At first, Dragon Quest Builders 2 struck me as odd. For what I expected to be a sandbox game, it sure made me sit through large amounts of dialogue. The non-playable characters, taken from the Dragon Quest franchise, will chat you up all day. At the start, this annoyed me but, as I progressed, it was these same characters that kept me playing.
Dragon Quest Builders 2 places the protagonist, a builder, in an alternate Dragon Quest reality. In this timeline, the Hero from Dragon Quest 2 — the 1989 NES game — betrays their quest and accepts the Dragon Lord’s offer to rule half the land. As it turns out, a world run by baddies isn’t all that terrible. When evil wins, there are still plenty of nice people left afterward. These are the characters we spend time with in Dragon Quest Builders 2.
Although it has a storyline, Dragon Quest Builders 2 borrows a lot from sandbox games.

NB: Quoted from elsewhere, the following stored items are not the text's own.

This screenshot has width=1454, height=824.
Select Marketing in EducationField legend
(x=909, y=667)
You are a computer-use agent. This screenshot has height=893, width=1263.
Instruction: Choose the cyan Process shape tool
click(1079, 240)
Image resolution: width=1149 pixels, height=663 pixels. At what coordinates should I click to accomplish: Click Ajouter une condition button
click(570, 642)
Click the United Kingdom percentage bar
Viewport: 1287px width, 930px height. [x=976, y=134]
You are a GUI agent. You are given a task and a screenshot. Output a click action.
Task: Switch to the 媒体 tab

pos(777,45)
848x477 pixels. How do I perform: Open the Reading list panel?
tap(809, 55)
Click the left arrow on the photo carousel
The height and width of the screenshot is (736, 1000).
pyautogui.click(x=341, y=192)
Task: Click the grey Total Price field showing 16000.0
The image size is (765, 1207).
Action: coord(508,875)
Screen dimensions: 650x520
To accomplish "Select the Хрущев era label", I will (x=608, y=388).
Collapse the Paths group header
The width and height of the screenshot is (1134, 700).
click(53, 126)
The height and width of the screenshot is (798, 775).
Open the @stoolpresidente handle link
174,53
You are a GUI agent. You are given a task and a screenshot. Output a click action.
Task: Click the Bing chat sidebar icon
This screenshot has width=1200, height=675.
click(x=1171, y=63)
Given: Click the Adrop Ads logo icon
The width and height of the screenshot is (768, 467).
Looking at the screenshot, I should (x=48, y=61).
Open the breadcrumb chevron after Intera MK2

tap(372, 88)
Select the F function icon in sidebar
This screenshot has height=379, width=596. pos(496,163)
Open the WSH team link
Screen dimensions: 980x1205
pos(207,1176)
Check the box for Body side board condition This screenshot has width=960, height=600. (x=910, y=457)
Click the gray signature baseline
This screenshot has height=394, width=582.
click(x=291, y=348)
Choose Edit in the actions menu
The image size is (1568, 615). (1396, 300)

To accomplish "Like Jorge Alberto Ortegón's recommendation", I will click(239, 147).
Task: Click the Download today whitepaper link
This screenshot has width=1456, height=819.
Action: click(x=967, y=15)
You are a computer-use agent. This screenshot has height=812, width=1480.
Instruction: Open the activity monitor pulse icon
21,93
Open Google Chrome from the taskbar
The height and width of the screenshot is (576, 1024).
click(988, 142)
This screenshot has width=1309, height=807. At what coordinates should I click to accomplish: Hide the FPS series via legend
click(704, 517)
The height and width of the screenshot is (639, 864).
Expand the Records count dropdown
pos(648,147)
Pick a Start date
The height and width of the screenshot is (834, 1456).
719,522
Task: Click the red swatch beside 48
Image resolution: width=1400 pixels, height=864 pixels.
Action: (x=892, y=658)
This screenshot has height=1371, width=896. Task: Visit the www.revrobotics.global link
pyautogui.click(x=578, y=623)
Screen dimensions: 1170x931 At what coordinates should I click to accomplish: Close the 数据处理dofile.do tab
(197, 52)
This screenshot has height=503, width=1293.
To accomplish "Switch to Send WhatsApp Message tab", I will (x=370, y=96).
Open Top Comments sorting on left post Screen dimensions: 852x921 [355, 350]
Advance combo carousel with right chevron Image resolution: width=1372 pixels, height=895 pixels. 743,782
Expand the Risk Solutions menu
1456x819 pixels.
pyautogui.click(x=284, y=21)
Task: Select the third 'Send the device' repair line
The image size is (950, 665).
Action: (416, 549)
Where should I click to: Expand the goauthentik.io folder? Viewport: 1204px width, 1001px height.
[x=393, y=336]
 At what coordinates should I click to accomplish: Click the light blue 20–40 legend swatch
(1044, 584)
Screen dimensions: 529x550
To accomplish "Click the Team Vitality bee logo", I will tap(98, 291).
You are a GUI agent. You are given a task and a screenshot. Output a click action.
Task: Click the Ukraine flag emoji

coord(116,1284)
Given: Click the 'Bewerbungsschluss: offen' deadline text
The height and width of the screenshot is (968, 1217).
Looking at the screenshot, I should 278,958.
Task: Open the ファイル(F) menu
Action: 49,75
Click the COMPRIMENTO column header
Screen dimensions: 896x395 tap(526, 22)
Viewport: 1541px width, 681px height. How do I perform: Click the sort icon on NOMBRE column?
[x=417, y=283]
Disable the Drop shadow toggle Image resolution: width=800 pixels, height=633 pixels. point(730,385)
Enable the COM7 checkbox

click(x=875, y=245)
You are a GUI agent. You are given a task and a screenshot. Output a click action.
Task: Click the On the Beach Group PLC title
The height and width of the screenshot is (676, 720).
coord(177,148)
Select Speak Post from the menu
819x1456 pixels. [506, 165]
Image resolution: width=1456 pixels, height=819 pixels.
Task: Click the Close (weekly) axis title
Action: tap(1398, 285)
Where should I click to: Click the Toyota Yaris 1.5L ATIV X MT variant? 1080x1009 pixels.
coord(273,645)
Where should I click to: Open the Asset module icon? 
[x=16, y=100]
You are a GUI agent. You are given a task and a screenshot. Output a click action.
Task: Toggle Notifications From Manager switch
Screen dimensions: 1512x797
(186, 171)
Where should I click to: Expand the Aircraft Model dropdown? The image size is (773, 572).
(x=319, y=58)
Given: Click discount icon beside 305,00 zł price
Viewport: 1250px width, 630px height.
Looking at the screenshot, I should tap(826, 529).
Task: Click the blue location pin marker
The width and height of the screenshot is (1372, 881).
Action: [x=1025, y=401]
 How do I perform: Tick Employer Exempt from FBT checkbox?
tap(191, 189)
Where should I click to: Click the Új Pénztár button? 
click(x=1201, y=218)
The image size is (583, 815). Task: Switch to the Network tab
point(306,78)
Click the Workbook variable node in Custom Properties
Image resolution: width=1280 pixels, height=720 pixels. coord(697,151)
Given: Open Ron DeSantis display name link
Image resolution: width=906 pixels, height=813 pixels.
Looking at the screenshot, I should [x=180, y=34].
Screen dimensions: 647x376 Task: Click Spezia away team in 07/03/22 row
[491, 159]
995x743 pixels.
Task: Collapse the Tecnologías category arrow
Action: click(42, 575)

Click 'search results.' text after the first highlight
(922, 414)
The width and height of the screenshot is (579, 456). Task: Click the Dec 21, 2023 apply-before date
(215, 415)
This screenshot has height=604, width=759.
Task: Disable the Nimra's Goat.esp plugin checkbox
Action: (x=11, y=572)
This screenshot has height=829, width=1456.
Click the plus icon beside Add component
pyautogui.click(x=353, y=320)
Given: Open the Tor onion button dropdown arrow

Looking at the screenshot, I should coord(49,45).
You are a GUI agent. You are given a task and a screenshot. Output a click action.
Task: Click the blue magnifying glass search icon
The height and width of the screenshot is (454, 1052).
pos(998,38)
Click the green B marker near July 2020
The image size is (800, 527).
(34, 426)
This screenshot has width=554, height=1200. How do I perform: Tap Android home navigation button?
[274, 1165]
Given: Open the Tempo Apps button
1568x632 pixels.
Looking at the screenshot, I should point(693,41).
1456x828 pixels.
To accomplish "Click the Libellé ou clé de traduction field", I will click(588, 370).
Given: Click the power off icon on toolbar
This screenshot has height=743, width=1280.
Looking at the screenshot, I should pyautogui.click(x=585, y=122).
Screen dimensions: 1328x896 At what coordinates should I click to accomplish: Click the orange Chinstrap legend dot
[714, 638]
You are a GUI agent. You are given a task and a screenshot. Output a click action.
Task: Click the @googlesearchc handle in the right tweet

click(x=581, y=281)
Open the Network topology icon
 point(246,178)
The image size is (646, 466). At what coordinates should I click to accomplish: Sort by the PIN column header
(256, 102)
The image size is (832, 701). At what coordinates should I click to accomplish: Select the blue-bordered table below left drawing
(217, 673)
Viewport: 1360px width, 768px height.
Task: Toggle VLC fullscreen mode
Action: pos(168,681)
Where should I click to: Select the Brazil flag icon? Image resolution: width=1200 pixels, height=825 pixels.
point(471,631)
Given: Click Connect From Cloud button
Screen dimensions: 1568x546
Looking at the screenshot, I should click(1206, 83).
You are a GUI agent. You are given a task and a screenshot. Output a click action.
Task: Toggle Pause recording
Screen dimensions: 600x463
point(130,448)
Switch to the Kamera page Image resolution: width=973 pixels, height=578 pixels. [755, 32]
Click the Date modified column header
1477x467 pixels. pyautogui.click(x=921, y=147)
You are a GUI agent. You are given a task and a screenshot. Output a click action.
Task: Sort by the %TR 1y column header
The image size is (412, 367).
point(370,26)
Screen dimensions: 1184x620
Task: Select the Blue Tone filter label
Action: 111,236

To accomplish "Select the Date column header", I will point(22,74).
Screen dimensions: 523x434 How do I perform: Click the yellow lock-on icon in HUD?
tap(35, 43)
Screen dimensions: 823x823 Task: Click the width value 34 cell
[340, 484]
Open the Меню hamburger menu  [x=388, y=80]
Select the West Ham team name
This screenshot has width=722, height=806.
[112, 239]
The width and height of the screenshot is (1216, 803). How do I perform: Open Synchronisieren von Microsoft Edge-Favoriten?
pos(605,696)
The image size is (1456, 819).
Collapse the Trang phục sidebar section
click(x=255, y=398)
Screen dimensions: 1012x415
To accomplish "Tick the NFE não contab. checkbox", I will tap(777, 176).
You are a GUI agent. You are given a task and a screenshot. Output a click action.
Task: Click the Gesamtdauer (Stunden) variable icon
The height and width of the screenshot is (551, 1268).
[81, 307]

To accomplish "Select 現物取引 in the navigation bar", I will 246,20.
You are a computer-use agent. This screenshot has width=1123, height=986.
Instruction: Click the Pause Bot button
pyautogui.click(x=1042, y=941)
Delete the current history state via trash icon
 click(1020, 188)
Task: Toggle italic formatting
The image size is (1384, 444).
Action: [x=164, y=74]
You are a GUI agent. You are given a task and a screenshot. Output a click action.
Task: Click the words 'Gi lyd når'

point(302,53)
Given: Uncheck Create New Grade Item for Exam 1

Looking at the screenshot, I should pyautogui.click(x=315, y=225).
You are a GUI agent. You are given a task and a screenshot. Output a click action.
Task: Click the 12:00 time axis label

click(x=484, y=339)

Among the many ways to play, you have the option to fight, build, mine, and farm. The game uses a block-building style, a la Minecraft.
However, what distinguishes it from Minecraft, and what made it meaningful to me, were the non-playable characters and the way they interact with the world. The characters in Dragon Quest Builders 2 made it easier to play single-player, because it didn’t feel as lonely as playing Minecraft by myself.
Playing Minecraft by myself feels isolating. There is no dialogue. You scarcely run into towns. It features a simple, contemplative soundtrack. It is relaxing, but it can start to feel lonely after a while. Because of this, I just could never get myself to sustain single-player for long. All the times I have binged Minecraft was with other people, in multiplayer mode.
Unlike Minecraft, other characters are central to playing Dragon Quest Builders 2. The player can only progress through the game by recruiting friends to help build up the town.
In Dragon Question Builders 2, each character does their own thing, and contributes to a larger cause — building a town — in a way that is relevant to their character. Depending on the interests of each character, the other townspeople will take care of different chores like watering, tilling the soil, or guarding crops from monsters. A character named Rosie likes gardening; so she’ll take care of tilling the soil and watering the plants while you adventure.
When you leave town, Malroth, the god of destruction, comes with. He runs around and helps you collect resources and fights battles alongside you. He is very reactive to the environment and will initiate battles, mine, and collect resources on his own. When you accomplish something in the game, he will always be there to give you a high five or to applaud you.
I found this NPC companionship made the game a great single-player experience for me. This was especially important because I only played it solo, on the go with the Switch. There is online multiplayer, a feature not in the original Dragon Quest Builders, but I was perfectly content to play by myself. I had the time to do what I want while still building an entire town. If I want to do something else like go explore the island, I needn’t worry. Each townsperson takes care of their own role and maintains the settlement.
Dragon Quest Builders 2 felt more like playing at home with my family, than it did a single-player experience. I wasn’t some god character, just the another character planting seeds as another tilled the soil. And in the end, I felt less alone.